Work out how many lines of the data below hold the string "above". Answer with that number alone.

Saved data entries
------------
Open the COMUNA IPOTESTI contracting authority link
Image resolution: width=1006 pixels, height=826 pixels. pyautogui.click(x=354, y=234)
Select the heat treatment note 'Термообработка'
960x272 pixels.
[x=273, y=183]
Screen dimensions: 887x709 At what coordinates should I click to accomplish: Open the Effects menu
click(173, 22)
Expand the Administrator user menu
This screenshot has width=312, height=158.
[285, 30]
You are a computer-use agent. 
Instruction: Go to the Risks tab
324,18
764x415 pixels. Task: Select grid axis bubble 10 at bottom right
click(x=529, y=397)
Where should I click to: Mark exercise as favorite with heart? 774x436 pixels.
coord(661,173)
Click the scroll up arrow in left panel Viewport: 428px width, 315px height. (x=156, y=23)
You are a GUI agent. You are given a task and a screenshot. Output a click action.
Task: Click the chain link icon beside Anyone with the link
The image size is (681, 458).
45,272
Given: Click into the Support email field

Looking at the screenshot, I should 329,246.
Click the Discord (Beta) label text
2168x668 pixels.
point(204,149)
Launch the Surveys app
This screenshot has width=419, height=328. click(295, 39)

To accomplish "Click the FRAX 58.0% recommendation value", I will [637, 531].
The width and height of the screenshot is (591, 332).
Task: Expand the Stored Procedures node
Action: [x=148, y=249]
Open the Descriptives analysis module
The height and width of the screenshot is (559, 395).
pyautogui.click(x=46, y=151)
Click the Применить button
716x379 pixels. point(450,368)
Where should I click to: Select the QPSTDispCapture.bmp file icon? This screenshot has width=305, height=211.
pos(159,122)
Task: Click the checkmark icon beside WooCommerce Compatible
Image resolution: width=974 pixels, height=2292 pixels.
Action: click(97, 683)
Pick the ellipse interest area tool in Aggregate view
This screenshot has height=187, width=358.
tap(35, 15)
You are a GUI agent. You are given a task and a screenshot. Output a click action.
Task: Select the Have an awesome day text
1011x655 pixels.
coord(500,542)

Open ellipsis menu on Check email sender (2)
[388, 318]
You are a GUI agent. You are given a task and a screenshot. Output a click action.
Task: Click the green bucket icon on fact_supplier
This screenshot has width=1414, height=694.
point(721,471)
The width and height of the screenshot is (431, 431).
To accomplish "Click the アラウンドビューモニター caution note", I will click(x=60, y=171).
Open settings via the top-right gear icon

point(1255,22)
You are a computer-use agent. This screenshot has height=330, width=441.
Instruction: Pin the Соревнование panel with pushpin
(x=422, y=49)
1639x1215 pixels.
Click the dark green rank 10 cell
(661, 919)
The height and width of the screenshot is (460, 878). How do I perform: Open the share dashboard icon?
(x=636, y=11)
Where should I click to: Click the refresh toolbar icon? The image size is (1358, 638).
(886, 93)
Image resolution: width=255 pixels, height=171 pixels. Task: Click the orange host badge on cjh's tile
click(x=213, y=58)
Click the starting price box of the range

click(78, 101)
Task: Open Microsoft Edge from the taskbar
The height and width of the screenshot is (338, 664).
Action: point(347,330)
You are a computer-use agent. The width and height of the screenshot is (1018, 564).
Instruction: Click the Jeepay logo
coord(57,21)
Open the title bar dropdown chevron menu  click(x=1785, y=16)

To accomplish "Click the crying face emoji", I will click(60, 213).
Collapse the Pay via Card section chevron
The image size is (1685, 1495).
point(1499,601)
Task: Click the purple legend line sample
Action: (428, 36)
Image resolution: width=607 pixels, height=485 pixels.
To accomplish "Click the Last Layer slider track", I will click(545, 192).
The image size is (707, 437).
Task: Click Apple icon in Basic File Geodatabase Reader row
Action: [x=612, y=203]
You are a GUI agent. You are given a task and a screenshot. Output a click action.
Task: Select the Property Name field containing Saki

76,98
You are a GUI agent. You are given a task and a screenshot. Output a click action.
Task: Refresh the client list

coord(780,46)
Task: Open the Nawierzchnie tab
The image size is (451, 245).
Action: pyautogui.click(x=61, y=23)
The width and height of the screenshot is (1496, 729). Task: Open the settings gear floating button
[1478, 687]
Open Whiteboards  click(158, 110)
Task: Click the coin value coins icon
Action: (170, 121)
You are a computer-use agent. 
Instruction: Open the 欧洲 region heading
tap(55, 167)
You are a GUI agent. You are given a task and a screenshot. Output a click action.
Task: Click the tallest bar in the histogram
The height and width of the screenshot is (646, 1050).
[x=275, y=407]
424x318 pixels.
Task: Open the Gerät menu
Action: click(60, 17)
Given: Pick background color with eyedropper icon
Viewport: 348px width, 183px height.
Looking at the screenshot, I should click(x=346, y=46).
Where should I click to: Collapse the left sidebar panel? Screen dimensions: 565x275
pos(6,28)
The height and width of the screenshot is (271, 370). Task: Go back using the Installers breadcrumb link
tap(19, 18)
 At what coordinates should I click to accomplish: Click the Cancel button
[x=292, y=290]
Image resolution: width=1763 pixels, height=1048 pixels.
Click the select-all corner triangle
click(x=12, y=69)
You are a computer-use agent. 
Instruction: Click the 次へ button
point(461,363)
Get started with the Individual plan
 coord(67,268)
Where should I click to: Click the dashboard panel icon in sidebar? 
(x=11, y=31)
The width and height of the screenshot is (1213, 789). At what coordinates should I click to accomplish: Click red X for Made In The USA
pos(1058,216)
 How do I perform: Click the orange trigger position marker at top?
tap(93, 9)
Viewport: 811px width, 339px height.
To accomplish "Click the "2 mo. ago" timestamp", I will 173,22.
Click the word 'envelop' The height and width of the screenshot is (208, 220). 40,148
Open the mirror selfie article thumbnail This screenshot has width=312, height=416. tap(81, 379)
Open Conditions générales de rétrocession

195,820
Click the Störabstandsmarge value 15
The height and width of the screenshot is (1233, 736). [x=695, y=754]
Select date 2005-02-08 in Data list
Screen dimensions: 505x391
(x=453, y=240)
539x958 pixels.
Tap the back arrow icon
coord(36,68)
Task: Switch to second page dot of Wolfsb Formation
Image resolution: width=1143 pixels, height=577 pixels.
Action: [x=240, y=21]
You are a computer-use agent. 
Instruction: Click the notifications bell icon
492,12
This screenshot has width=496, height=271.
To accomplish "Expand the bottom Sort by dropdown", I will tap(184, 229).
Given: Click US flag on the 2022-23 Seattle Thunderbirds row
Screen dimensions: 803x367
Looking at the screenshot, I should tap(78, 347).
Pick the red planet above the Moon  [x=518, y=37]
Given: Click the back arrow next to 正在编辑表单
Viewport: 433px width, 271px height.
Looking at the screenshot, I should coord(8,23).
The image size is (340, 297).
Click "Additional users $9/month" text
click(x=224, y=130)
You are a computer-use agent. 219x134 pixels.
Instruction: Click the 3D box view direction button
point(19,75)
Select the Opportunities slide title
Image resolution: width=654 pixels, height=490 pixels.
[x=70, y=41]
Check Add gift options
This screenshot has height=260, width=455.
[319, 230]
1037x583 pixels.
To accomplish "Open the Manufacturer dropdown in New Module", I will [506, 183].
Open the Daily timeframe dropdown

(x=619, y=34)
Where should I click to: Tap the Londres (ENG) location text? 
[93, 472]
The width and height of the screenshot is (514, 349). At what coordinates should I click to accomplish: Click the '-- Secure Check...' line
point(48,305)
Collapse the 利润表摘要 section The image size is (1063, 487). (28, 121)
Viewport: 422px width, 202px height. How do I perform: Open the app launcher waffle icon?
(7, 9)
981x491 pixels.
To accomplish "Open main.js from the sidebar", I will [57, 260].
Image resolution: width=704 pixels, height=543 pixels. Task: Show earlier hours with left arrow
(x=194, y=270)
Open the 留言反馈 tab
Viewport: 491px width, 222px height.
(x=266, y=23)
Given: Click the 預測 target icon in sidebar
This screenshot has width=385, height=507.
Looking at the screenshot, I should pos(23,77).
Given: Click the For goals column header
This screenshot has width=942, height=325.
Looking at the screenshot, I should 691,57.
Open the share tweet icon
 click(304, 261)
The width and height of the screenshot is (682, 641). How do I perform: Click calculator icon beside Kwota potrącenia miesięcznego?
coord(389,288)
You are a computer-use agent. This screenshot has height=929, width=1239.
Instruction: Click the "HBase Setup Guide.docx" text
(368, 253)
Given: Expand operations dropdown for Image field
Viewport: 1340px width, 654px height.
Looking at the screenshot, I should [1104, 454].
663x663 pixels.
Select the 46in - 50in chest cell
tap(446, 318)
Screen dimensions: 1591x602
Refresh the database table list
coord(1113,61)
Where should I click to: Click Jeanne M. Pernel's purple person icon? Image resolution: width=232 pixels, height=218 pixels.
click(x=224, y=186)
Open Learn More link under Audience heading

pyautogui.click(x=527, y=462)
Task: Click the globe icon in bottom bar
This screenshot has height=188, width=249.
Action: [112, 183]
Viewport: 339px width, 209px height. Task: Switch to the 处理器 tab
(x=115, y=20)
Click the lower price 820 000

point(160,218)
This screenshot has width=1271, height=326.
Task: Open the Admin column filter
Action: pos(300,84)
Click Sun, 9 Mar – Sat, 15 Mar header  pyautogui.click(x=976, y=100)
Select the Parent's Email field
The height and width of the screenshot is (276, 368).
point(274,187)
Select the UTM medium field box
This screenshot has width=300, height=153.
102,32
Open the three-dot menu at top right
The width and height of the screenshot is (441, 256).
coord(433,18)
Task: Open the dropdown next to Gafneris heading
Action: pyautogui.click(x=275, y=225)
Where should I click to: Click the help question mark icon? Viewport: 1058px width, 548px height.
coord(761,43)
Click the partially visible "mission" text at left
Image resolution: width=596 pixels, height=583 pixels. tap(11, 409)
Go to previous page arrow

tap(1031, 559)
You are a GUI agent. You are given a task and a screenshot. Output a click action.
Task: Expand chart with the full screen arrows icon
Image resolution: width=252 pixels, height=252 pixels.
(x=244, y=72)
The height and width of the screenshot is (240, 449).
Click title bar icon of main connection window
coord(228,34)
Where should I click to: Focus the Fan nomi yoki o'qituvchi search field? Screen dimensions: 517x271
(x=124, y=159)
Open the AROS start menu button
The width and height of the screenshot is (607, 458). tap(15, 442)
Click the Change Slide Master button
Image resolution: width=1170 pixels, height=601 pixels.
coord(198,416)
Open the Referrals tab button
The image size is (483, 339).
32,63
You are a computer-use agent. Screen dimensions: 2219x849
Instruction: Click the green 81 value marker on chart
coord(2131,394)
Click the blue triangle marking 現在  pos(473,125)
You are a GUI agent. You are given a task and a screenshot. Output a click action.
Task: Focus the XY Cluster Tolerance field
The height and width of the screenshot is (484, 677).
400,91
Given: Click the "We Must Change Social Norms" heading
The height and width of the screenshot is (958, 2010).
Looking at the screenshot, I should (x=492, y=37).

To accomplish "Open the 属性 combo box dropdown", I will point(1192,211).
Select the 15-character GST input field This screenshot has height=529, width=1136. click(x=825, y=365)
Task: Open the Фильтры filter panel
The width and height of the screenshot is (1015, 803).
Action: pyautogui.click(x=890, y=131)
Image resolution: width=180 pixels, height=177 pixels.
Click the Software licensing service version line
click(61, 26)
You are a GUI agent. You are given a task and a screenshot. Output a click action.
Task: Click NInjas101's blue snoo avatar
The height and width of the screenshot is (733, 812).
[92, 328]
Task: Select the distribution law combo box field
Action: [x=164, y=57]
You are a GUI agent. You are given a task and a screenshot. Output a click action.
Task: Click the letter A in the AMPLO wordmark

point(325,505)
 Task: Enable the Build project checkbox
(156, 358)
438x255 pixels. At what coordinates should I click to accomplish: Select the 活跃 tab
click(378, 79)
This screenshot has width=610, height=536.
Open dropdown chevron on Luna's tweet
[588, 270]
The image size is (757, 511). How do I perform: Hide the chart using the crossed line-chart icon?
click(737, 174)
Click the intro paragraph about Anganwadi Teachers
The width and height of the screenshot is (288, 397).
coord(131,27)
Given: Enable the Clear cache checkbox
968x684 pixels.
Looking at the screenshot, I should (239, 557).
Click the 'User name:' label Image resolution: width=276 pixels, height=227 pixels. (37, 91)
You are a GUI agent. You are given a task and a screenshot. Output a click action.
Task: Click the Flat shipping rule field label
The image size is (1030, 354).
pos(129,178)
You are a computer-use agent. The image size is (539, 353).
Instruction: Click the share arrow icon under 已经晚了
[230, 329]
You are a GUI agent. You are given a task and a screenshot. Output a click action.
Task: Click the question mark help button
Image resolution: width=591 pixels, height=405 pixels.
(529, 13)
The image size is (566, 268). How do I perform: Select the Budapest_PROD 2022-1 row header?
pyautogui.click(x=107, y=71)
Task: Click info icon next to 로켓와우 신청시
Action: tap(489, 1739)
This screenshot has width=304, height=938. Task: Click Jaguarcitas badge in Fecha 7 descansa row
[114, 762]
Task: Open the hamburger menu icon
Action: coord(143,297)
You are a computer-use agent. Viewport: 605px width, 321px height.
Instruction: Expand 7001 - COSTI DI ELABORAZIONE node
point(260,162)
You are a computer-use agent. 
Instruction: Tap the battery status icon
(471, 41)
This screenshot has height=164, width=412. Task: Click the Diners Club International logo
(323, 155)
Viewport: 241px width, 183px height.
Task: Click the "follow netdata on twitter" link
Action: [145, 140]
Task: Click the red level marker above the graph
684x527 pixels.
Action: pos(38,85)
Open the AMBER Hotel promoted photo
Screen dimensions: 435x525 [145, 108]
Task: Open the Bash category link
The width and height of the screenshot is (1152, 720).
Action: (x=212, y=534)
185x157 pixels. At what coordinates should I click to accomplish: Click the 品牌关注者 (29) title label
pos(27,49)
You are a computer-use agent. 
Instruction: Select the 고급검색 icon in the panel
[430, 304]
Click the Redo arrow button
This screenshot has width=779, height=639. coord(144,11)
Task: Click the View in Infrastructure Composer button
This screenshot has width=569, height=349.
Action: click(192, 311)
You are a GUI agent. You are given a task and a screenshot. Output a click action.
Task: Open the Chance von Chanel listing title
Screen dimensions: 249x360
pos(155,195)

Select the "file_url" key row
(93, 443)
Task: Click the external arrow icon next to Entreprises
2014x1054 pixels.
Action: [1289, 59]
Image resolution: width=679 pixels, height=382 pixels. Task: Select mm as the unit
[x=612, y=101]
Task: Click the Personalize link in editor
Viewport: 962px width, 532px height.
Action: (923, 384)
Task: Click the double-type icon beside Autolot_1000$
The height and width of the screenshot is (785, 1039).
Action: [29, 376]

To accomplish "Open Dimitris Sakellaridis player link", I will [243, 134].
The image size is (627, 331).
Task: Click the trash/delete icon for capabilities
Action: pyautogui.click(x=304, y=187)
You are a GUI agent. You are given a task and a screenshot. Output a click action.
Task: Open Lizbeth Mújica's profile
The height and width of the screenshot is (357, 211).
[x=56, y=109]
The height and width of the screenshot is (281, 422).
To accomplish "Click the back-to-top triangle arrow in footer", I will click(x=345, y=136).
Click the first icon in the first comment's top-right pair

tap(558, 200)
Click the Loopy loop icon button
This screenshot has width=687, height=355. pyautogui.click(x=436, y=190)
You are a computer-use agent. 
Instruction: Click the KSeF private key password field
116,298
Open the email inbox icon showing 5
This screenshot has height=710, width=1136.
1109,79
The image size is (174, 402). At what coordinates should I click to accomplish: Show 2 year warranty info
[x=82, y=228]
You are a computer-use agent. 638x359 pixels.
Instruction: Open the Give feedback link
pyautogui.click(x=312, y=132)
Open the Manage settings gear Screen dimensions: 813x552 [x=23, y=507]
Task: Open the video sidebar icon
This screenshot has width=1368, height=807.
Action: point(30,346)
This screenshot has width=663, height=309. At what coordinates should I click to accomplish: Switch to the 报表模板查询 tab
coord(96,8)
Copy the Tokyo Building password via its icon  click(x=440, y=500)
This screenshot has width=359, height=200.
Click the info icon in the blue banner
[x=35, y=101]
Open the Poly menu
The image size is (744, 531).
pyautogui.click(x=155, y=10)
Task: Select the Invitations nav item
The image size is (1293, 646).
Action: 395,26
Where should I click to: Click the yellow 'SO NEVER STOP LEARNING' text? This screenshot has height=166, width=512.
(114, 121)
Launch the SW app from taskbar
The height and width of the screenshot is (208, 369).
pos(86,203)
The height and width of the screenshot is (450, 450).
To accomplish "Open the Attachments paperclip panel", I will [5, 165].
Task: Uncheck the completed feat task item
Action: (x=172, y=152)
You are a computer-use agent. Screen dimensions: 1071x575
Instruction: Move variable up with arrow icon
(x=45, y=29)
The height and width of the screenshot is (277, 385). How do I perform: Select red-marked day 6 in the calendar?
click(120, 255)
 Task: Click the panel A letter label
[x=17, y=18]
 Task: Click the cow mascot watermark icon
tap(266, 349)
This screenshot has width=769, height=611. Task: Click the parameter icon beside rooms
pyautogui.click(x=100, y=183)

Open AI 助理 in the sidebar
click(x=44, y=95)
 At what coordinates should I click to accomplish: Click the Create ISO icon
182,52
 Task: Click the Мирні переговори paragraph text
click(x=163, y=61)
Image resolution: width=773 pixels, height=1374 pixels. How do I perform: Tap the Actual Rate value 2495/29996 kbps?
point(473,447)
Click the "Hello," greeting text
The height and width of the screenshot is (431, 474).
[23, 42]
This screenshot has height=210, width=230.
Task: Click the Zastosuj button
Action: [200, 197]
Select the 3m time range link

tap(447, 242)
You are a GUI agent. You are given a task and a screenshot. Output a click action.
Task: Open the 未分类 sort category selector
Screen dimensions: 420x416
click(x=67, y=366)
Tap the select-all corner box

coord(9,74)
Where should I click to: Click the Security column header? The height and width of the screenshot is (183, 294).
------------
#### The answer:
2